A 54-year-old man with H/o smoking, past pulmonary tuberculosis and recent seropositive and erosive RA associated with Sjögren’s syndrome presented to our hospital with fever, fatigue and chest pain that had started one week prior.
Physical examination found a BP of 100/60mmHg in both arms. He had tachycardia, with a high temperature of 38.5°C. Movement of the elbows, wrists and shoulders was painful. He had rheumatoid nodules on the external side of both elbows. In addition, he had a dislocation of the right ulnar styloid. The rest of the physical examination was regular. An electrocardiogram showed atrial fibrillation with 115 beats per minute associated with diffuse ST-segment elevation with upward concavity.
Blood tests showed hyper leucocytosis at 11000/mm3, CRP of 117 mg, ESR of 118mm and cholestasis. A chest X-ray revealed a flask-shaped enlarged cardiac silhouette.
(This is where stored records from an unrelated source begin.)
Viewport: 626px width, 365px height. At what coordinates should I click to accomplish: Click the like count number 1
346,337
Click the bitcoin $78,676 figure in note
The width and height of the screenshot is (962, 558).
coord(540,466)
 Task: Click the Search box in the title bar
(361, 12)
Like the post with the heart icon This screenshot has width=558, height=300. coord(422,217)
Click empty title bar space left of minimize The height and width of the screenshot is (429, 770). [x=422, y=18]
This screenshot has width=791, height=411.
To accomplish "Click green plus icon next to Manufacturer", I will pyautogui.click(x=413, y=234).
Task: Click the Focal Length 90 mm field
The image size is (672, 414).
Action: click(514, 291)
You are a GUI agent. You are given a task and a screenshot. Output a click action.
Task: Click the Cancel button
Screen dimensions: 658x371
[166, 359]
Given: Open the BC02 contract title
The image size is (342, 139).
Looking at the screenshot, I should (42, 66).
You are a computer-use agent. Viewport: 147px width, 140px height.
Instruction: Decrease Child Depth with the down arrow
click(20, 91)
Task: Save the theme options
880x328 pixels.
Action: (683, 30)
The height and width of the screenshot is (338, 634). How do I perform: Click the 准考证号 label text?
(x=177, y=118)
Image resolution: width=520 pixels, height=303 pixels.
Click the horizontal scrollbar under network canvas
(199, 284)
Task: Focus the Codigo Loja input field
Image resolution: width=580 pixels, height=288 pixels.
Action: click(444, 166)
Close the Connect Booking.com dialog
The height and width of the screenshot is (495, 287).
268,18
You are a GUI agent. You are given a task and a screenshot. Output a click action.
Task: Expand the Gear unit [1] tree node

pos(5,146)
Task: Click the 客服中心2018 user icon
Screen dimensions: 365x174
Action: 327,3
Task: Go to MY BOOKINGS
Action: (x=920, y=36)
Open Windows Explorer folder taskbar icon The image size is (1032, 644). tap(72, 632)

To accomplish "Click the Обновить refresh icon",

A non-compressive large posterior pericardial effusion was confirmed by Transthoracic echocardiography. CT scan showed pericardial effusion with enhancing the pericardium, compatible with pericarditis, and regular parietal hypodense circumferential thickening of the aortic arch and supra-aortic arterial trunk root, confirming aortitis as shown n figure. There was evidence of emphysema in the pulmonary parenchyma but no active tuberculosis on chest CT. Liver biopsy indicated peliosis with no sign of auto-immune hepatitis nor auto-immune biliary cholangitis.